[Stored records]
· · · · ·
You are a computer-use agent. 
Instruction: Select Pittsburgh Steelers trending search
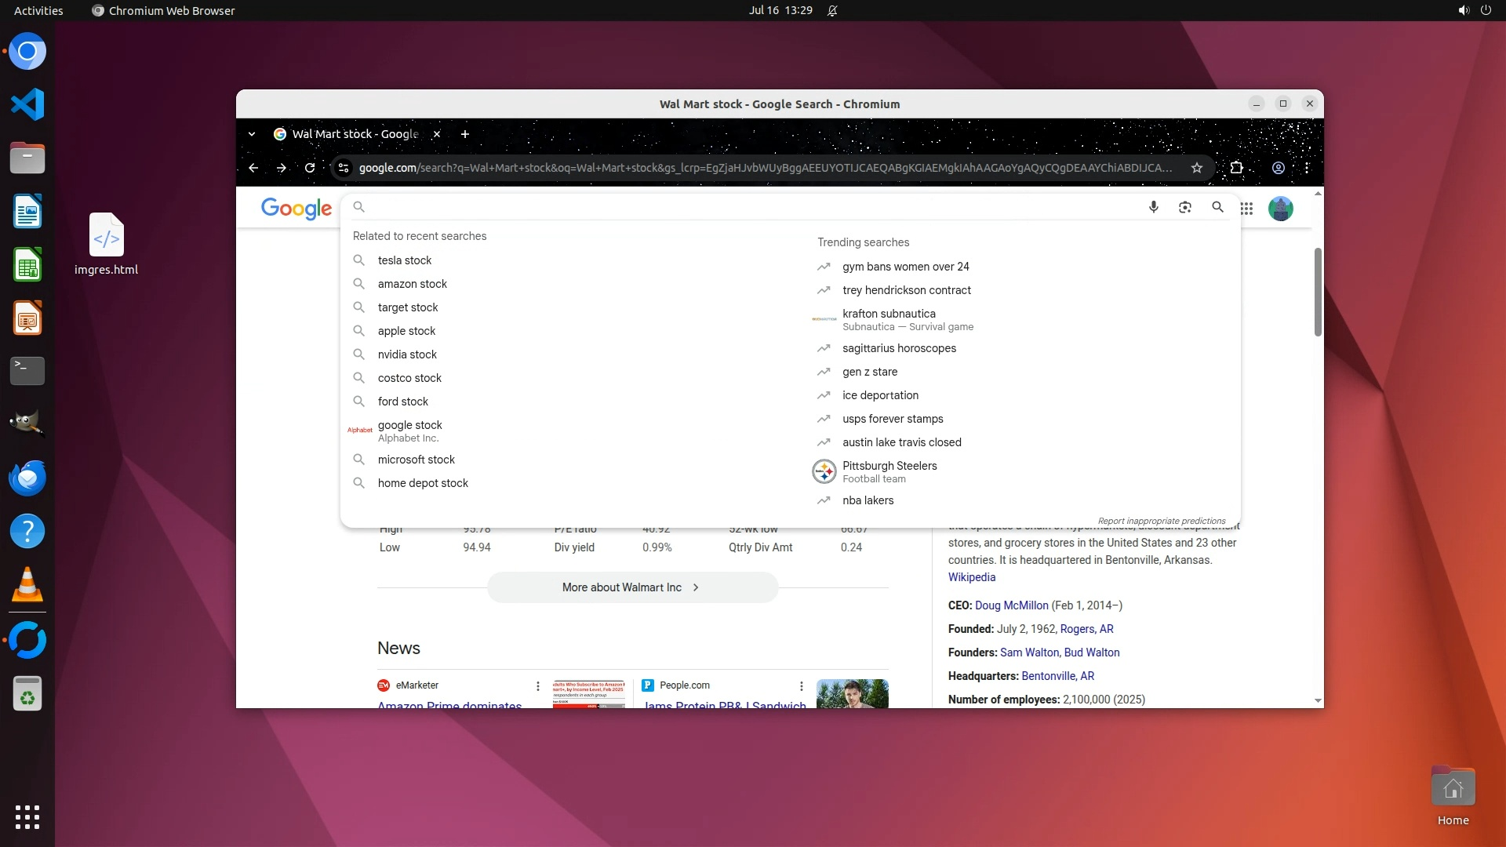tap(889, 466)
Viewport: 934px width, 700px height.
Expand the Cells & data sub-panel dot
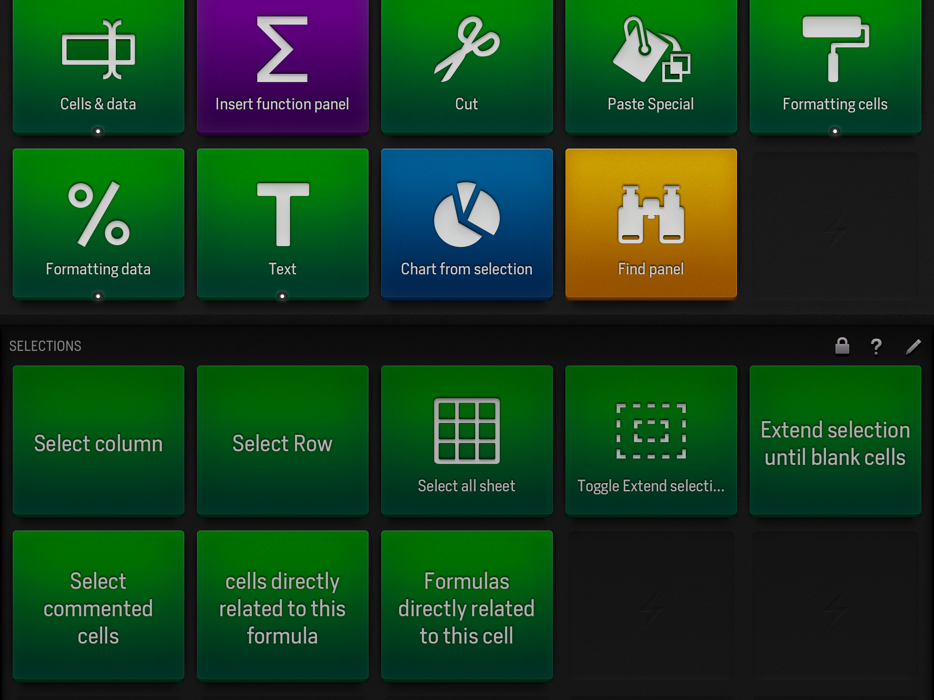98,130
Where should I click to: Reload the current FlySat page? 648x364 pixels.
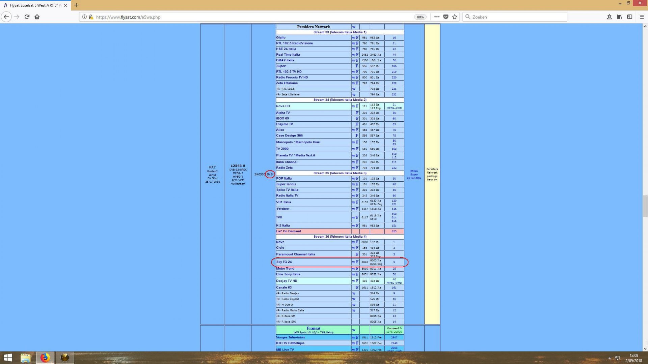[x=27, y=17]
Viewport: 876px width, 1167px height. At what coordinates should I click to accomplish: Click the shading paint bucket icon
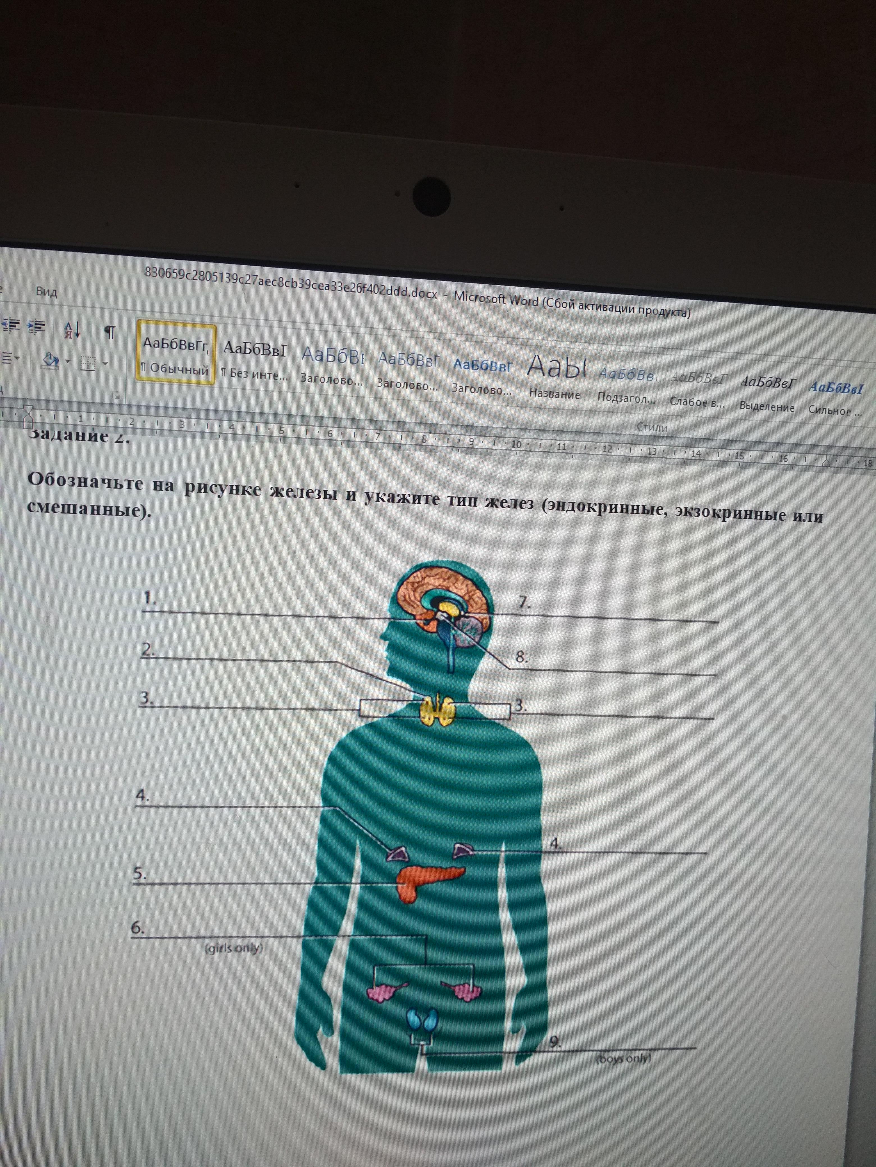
· · · · ·
> How to complete this task: In the copy, include exactly the lines from the one containing "Viewport: 934px width, 700px height." through the last line of the records, and no pictures or other text.

> Result:
Viewport: 934px width, 700px height.
Expand the Cells & data sub-panel dot
98,130
Where should I click to: Reload the current FlySat page? 648x364 pixels.
[x=27, y=17]
Viewport: 876px width, 1167px height. At what coordinates should I click to accomplish: Click the shading paint bucket icon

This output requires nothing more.